We conduct long-term future research with a focus on investigating AI race dynamics. On the one hand, we use game theory to analyze games similar to the game presented in the publication Racing to the Precipice; on the other hand, we use computational modeling to analyze models which are intended to be more representative of real-world AI development dynamics. To achieve the latter, we formalized and implemented AI race models that combine best practices from game theory, economics, technological races, and AI safety literatures. While we love sharing our insights, we always make sure that they aren't considered information hazards. Therefore, some of our research isn't publicly available.
In the paper Racing to the Precipice Racing to the Precipice, Armstrong, Bostrom, and Shulman presented a static AI race game. We built a probabilistic version of their game and identified the Nash Equilibrium strategies for the extended model using a computational approach. As part of this analysis, we discuss how uncertainty and differing marginal returns from safety investments jointly influence the risk of disaster.

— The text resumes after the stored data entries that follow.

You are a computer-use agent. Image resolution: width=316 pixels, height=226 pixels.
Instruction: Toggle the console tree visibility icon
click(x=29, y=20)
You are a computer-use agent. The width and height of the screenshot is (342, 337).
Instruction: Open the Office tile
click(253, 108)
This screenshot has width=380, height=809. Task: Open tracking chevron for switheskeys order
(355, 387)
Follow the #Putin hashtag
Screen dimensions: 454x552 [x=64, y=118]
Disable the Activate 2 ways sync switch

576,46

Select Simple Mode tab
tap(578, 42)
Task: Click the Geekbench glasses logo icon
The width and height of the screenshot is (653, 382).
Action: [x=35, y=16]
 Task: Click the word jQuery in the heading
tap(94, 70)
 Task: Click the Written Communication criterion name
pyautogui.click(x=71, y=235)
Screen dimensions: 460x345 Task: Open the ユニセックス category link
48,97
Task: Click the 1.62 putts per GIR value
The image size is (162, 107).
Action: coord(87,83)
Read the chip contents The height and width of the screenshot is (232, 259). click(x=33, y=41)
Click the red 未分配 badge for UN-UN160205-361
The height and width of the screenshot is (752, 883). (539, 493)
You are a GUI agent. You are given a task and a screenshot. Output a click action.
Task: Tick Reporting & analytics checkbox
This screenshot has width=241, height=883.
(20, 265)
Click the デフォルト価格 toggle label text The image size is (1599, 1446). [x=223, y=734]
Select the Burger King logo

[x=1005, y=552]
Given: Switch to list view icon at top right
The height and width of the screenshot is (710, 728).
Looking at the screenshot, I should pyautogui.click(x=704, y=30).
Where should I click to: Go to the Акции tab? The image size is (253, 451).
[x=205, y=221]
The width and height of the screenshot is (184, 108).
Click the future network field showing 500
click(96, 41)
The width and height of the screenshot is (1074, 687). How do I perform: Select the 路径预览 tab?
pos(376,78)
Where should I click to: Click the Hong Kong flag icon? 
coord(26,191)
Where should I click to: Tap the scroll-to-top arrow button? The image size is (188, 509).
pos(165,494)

The Future of Humanity Institute has proposed a Windfall Clause policy as a possible way to decrease risks from AI races. We applied this policy to the model presented in Racing to the Precipice and examined how the policy changes the disaster risk of an AI race in different scenarios. We found that it is rational for race participants to join the Windfall Clause, and thereby reduce disaster risk, in a surprisingly large number of modeled AI races. This suggests that the Windfall Clause can be an effective tool for mitigating the worst dangers of AI competition.